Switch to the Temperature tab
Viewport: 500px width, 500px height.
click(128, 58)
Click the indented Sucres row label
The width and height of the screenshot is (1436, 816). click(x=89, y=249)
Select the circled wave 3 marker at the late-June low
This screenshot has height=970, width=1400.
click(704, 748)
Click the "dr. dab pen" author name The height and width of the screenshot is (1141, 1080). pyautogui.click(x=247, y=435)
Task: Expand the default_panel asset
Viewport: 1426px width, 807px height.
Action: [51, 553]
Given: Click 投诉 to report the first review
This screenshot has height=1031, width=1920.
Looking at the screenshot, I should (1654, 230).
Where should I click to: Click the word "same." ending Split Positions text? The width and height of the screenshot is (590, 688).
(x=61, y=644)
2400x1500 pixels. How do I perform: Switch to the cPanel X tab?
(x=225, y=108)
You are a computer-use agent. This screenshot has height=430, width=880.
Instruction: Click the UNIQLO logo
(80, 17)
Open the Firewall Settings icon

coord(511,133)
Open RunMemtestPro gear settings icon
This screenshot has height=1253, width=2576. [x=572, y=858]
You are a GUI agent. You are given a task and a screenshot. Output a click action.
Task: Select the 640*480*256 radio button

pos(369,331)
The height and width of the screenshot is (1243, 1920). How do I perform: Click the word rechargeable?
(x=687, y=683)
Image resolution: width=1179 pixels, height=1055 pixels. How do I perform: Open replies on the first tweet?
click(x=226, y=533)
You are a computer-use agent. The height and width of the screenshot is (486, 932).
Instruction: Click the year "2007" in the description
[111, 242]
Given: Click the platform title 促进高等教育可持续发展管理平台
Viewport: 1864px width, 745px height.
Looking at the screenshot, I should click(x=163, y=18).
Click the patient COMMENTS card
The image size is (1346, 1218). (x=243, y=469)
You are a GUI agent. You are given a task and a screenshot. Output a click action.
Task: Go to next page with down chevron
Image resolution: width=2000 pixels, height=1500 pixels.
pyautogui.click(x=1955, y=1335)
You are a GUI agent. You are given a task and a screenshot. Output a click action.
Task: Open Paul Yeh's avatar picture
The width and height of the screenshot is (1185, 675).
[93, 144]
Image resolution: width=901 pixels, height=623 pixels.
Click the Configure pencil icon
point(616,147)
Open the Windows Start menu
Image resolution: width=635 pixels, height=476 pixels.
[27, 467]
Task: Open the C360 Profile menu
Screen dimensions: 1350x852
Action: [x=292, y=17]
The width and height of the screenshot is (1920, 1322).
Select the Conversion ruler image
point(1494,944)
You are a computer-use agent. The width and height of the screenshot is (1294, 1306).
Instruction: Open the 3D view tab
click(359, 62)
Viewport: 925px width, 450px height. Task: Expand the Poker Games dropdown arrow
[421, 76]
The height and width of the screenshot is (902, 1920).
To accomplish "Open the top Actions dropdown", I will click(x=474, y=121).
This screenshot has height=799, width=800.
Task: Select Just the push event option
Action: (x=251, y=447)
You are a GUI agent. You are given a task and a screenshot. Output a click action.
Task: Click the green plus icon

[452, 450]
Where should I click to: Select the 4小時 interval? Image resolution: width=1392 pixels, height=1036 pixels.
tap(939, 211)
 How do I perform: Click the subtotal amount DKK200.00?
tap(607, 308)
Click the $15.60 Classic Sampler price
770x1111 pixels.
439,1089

WRITTEN PROBLEM:
Render everything in the data from the line containing "Image resolution: width=901" down to the final line, both included, as a Markdown table with the columns "No." and "Text", where each nonblank line takes one numbered row and blank lines are omitted.

FULL SOLUTION:
| No. | Text |
|---|---|
| 1 | Image resolution: width=901 pixels, height=623 pixels. |
| 2 | Click the Configure pencil icon |
| 3 | point(616,147) |
| 4 | Open the Windows Start menu |
| 5 | Image resolution: width=635 pixels, height=476 pixels. |
| 6 | [27, 467] |
| 7 | Task: Open the C360 Profile menu |
| 8 | Screen dimensions: 1350x852 |
| 9 | Action: [x=292, y=17] |
| 10 | The width and height of the screenshot is (1920, 1322). |
| 11 | Select the Conversion ruler image |
| 12 | point(1494,944) |
| 13 | You are a computer-use agent. The width and height of the screenshot is (1294, 1306). |
| 14 | Instruction: Open the 3D view tab |
| 15 | click(359, 62) |
| 16 | Viewport: 925px width, 450px height. Task: Expand the Poker Games dropdown arrow |
| 17 | [421, 76] |
| 18 | The height and width of the screenshot is (902, 1920). |
| 19 | To accomplish "Open the top Actions dropdown", I will click(x=474, y=121). |
| 20 | This screenshot has height=799, width=800. |
| 21 | Task: Select Just the push event option |
| 22 | Action: (x=251, y=447) |
| 23 | You are a GUI agent. You are given a task and a screenshot. Output a click action. |
| 24 | Task: Click the green plus icon |
| 25 | [452, 450] |
| 26 | Where should I click to: Select the 4小時 interval? Image resolution: width=1392 pixels, height=1036 pixels. |
| 27 | tap(939, 211) |
| 28 |  How do I perform: Click the subtotal amount DKK200.00? |
| 29 | tap(607, 308) |
| 30 | Click the $15.60 Classic Sampler price |
| 31 | 770x1111 pixels. |
| 32 | 439,1089 |